- Date: February 8, 2025
- Location: The Beverly Hilton, Beverly Hills, California
- Country: United States
- Presented by: Directors Guild of America
- Hosted by: Judd Apatow

Highlights
- Best Director Feature Film:: Anora – Sean Baker
- Best Director Documentary:: Porcelain War – Brendan Bellomo and Slava Leontyev
- Best Director First-Time Feature Film:: Nickel Boys – RaMell Ross

= 77th Directors Guild of America Awards =

The 77th Directors Guild of America Awards, honoring the outstanding directorial achievement in feature films, documentary, television and commercials of 2024, were presented on February 8, 2025, at the Beverly Hilton in Beverly Hills, California. The ceremony was hosted by Judd Apatow, who previously hosted the ceremonies in 2018, 2020, 2022, 2023 and 2024. The nominations for the television and documentary categories were announced on January 7, 2025, while the nominations for the feature film categories were announced on January 8, 2025.

------------------------------------------------------------------------

Quote word for word the part of the text on the 77th Directors Guild of America Awards that opens with the words containing "The 77th Directors" and closes with "January 8, 2025.".

Raw data:
------------------------------------------------------------------------

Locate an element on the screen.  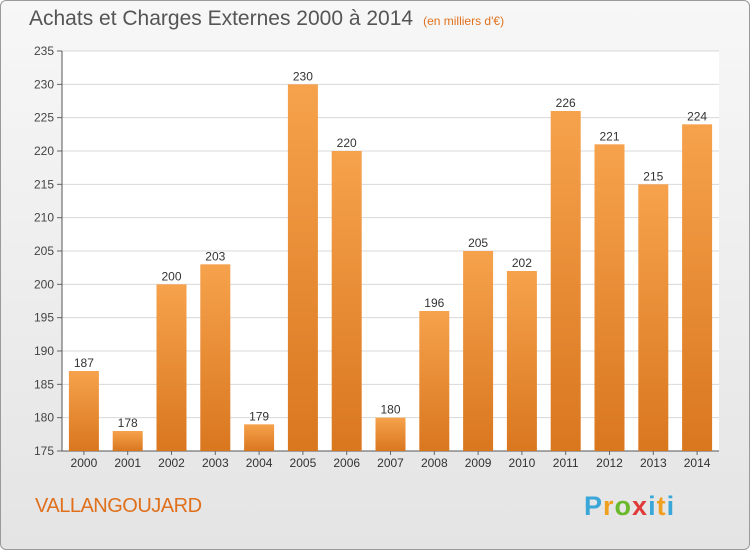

------------------------------------------------------------------------

Response to the exercise:
The 77th Directors Guild of America Awards, honoring the outstanding directorial achievement in feature films, documentary, television and commercials of 2024, were presented on February 8, 2025, at the Beverly Hilton in Beverly Hills, California. The ceremony was hosted by Judd Apatow, who previously hosted the ceremonies in 2018, 2020, 2022, 2023 and 2024. The nominations for the television and documentary categories were announced on January 7, 2025, while the nominations for the feature film categories were announced on January 8, 2025.